(Data excerpts)

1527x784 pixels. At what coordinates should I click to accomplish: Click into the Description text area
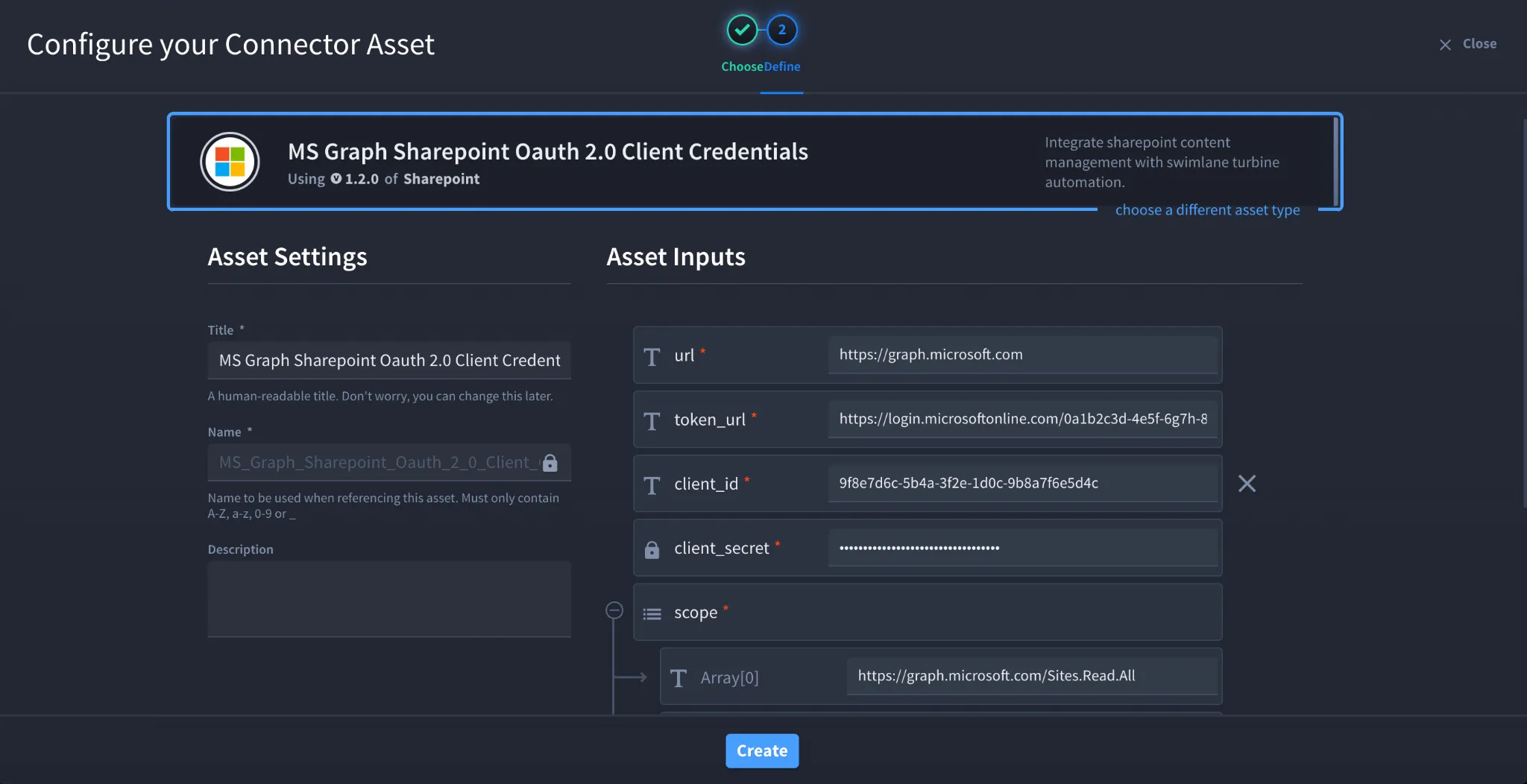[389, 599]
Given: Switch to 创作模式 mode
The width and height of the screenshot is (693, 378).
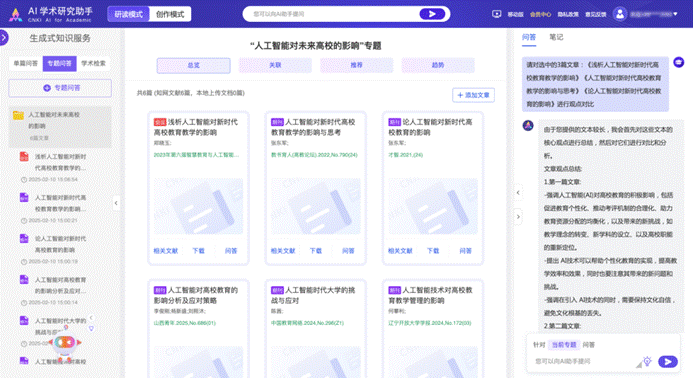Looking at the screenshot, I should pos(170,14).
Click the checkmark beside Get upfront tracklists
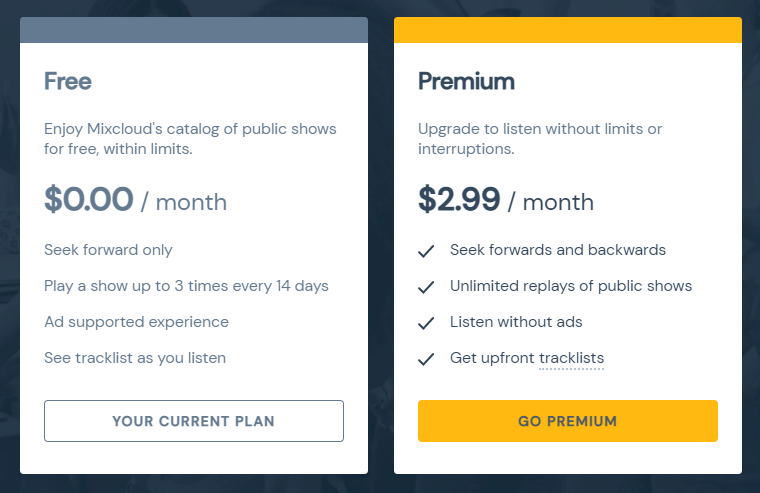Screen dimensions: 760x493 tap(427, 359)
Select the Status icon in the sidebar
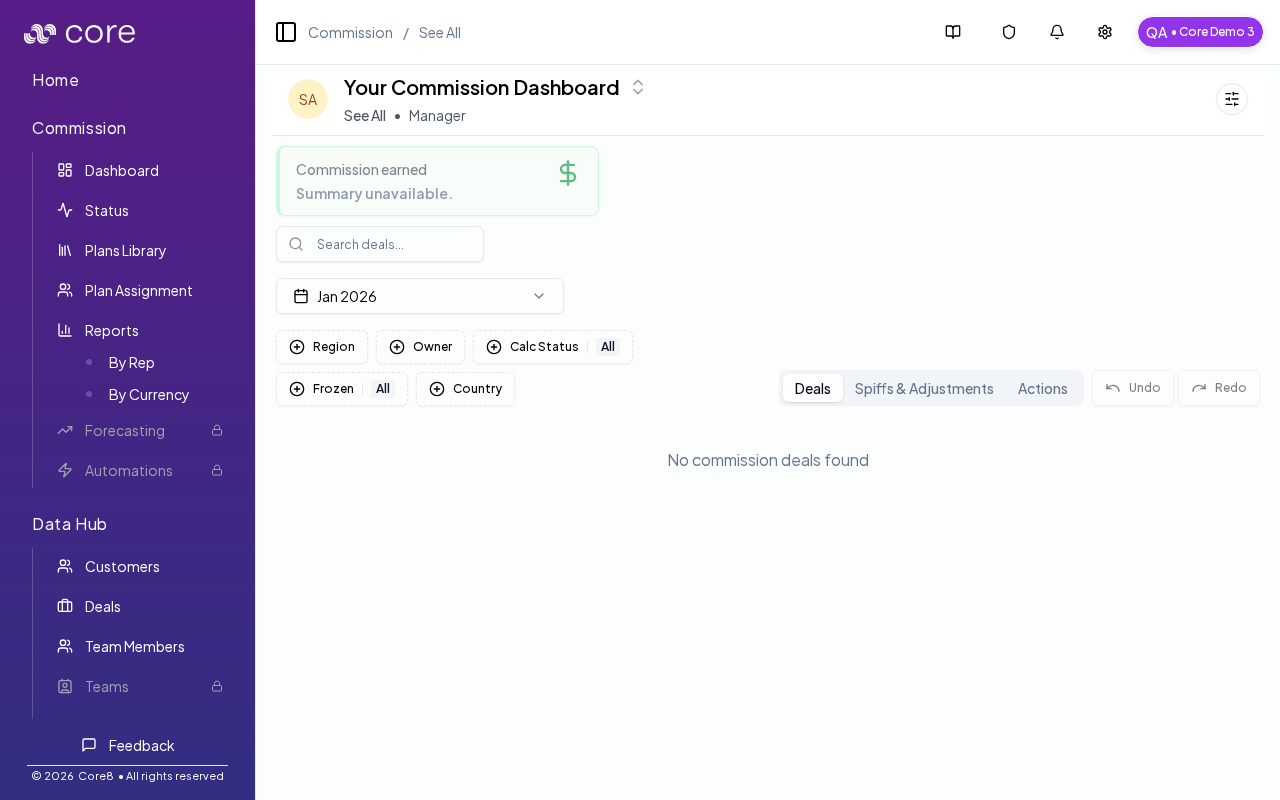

▸ Task statement
Output only the lines running from the one containing "Given: Switch to 创作模式 mode" to the end of the records, inclusive and exact; skip the pictures.

▸ Solution
Given: Switch to 创作模式 mode
The width and height of the screenshot is (693, 378).
Looking at the screenshot, I should pos(170,14).
Click the checkmark beside Get upfront tracklists
Screen dimensions: 760x493 tap(427, 359)
Select the Status icon in the sidebar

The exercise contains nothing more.